Our gracious (and very layable) host did the best to ensure that one could have a good time (thanks, Lindsay), and altogether, as far as parties go, it was a success.

Nevertheless, the mass amount of silly guys not dressed particularly sexily, or comfortably, was just too much to handle. I heard shouts of, “let’s go to Lamda,” and I wished I were a more violent person.

What had promised to be a wacky party/possible orgy had turned into just another grazing field for guys who wanted to take a girl home more so that they could talk to their friends about her in the locker room than because they were actually interested.

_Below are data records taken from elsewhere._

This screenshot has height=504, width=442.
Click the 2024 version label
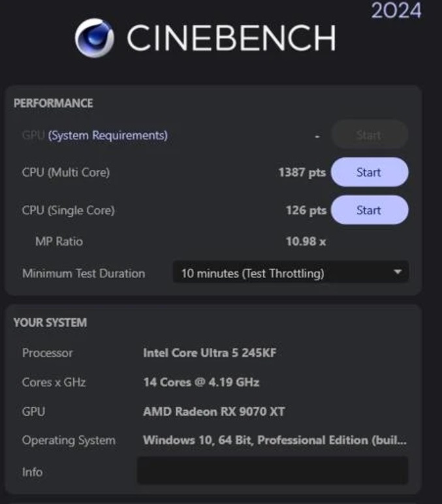click(396, 11)
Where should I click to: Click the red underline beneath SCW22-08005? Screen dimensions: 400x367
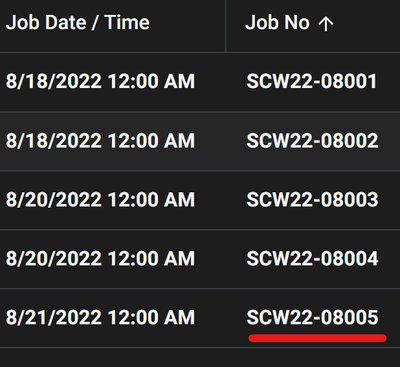pyautogui.click(x=317, y=338)
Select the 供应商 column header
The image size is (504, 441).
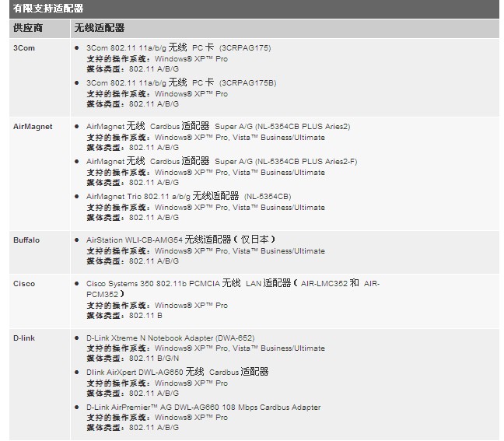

The gig had started out wacky and fun, but had been reduced through a barrage of negative karma into a mere mob, some of us dressed a little funnier than others.

I had wanted a good, sexy party, not a bunch of guys with CK underwear and Abercrombie hats looking to get real drunk and act stupid.

When you have an apartment fit for 15 to chill comfortably, and you pack in a hundred kids, the count mostly dominated by horny guys, I cannot figure out how to have a conversation.

Everybody is pushing you at all sides, their eyes fixated on the beer keg just out of reach, yelling at one another.

Man was not meant to live like this.

I always assume I’m going to go out on Saturday and wake up on Sunday still glowing from the life-affirming excess of weekend college life.

Unfortunately, I woke up feeling as if an era had come to an end.

The only sensation I can really liken it to is that of being cattle.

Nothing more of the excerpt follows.